• _What needs to be done_: Skip the pictures. Return exactly the lines from the one containing "1121x495 pixels. How" through the end of the entries below.

Stored items

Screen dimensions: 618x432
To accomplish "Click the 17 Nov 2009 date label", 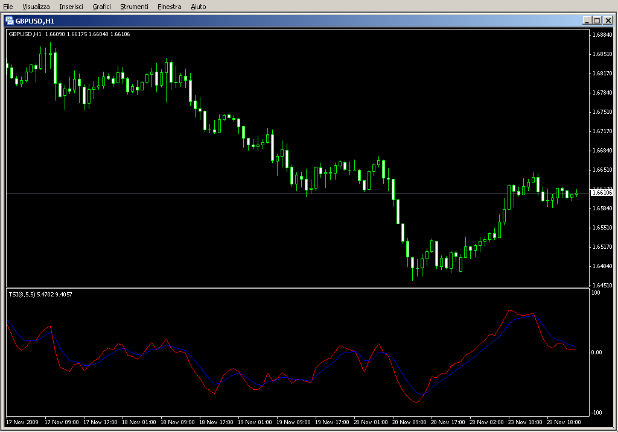I will point(23,422).
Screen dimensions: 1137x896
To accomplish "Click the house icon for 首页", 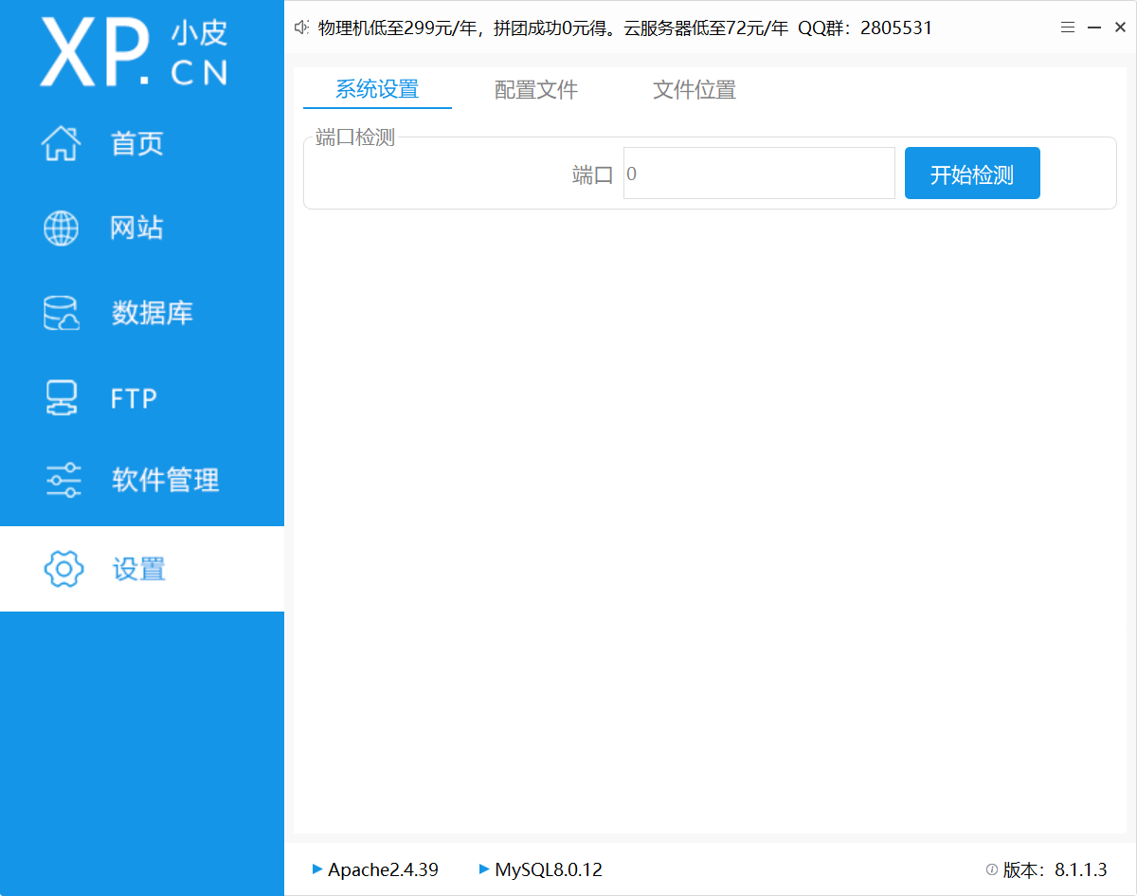I will 62,143.
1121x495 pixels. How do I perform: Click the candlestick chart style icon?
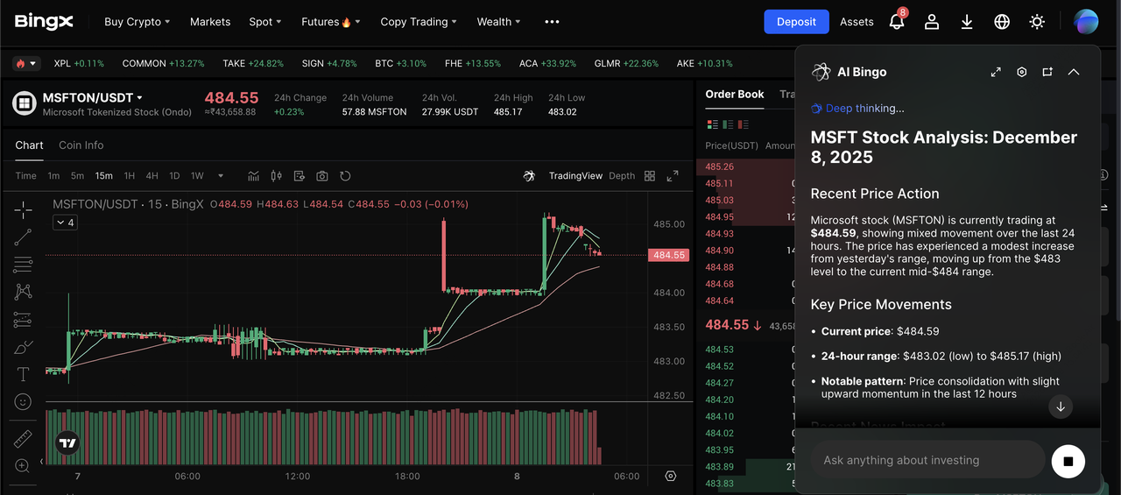tap(277, 176)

• _Result_:
1121x495 pixels. How do I perform: Click the candlestick chart style icon?
tap(277, 176)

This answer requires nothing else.